La scène aux arches romanes au lointain abrite des chaises et des fauteuils au velours rouge, une lampe de cristal abandonnée dans un coin, une table ancienne de bois et une sorte de support, des petits tréteaux. Ils sont treize, les étudiants du TNS, en vêtements casual, quelques filles en robes simples, assis sur les chaises, dans l’attente de leur intervention. Ils lisent par coeur, certainement, les strophes d’Onéguine, chacun à son tour. Un étudiant assis au loin, entame son discours dirigé au public, en s’approchant au centre de la scène. Les autres l’écoutent avec attention et émotion. Ils se remplacent pour donner la parole à chaque étudiant. Il s’installe un espace d’un récit, ressemblant aux salons littéraires de l’époque dans une certaine mesure. L’intervenant devient entouré de tous les côtés de spectateurs, peu importe, des spectateurs réels ou des étudiants en train de jouer. Ils échangent des coups d’oeil, se sourient, créant une atmosphère de complicité. Une vraie édition du roman erre entre les mains des comédiens, qui prennent quelques minutes pour le lire, comme si ils suivaient les lignes du roman dans le rythmes des paroles prononcées.
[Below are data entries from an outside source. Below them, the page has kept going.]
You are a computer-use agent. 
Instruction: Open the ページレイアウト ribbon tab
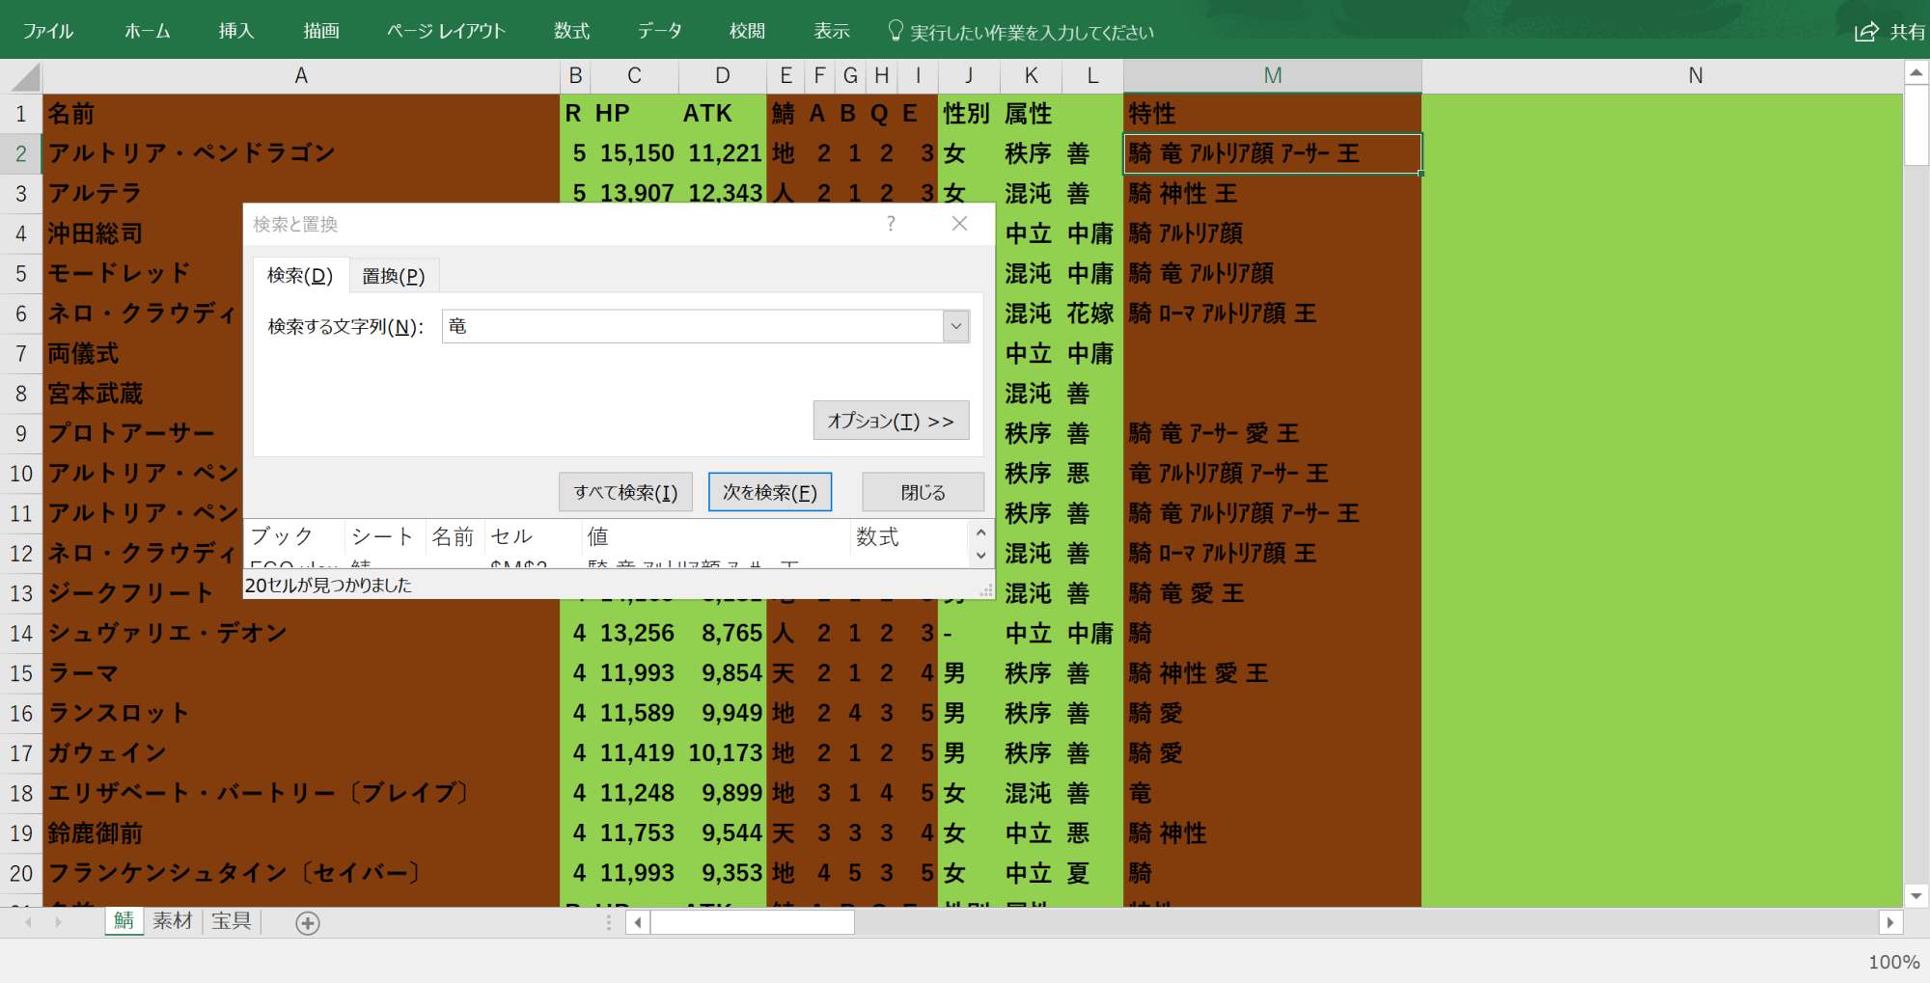(x=446, y=31)
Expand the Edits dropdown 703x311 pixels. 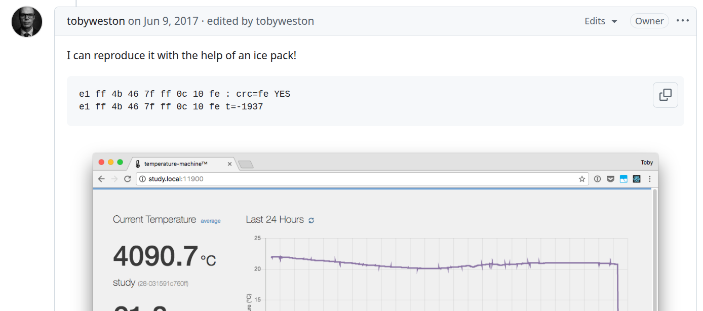601,21
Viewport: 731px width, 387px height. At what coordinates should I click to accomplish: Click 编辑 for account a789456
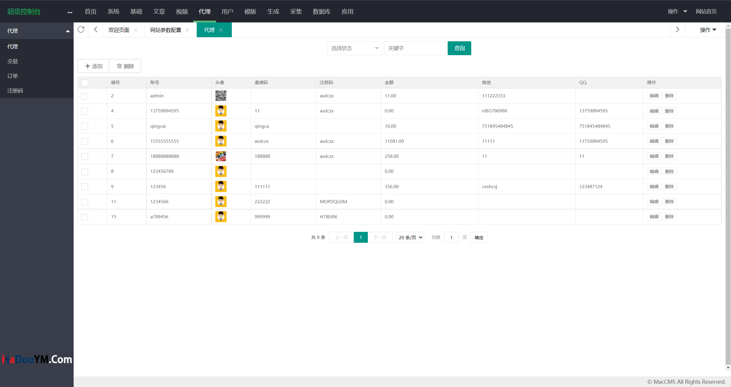654,217

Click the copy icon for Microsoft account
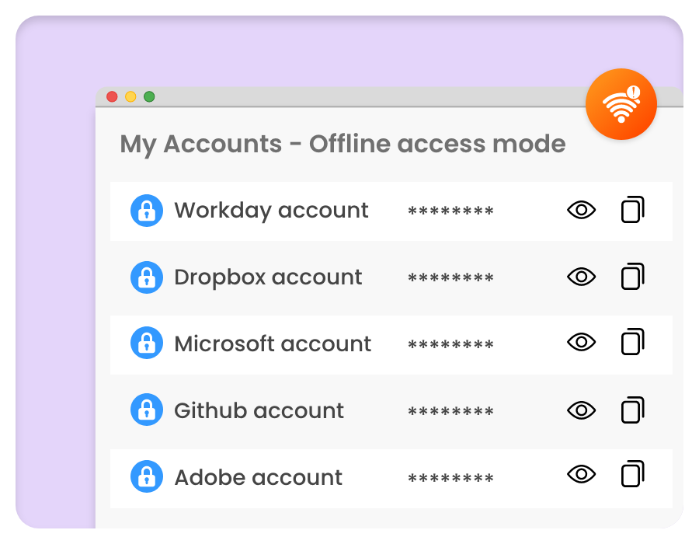[632, 343]
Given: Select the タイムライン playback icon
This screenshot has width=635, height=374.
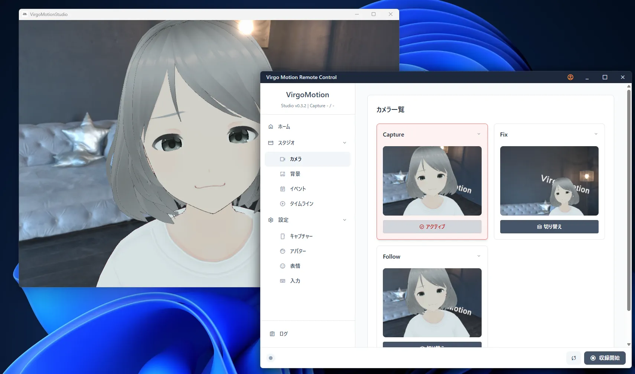Looking at the screenshot, I should pyautogui.click(x=283, y=203).
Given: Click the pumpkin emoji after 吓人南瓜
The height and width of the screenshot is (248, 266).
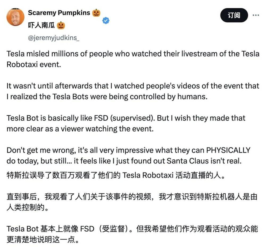Looking at the screenshot, I should 61,25.
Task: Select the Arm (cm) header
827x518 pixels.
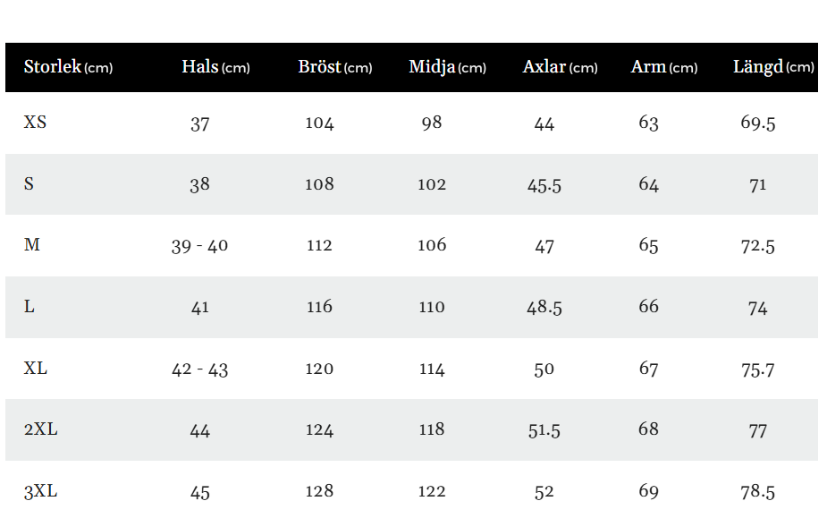Action: click(x=664, y=67)
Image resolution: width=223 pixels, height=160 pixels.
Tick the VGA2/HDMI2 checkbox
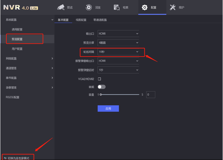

Le spectacle de 3 heures avec deux entractes laisse une impression plutôt d’avoir « écouté » le roman que de l’avoir vu, les comédiens se trouvant aux confins entre la lecture et le jeu. Un travail soigné et respectueux par rapport à l’oeuvre, permettant de jouir de la beauté du texte et de sa sonorité. Pas de prétexte pour critiquer ou pour discuter de l’interprétation qui y est absente.

« Eugène Onéguine » sera joué en octobre à Moscou, à l’École d’art dramatique du MHAT pendant les rencontres internationales d’ Écoles à l’occasion du 150ème anniversaire de Stanislavski. Les Russes pourront être contents : la fidélité du texte est bien gardée sans aucune allusion à altérer l’intrigue ou les idées du poème.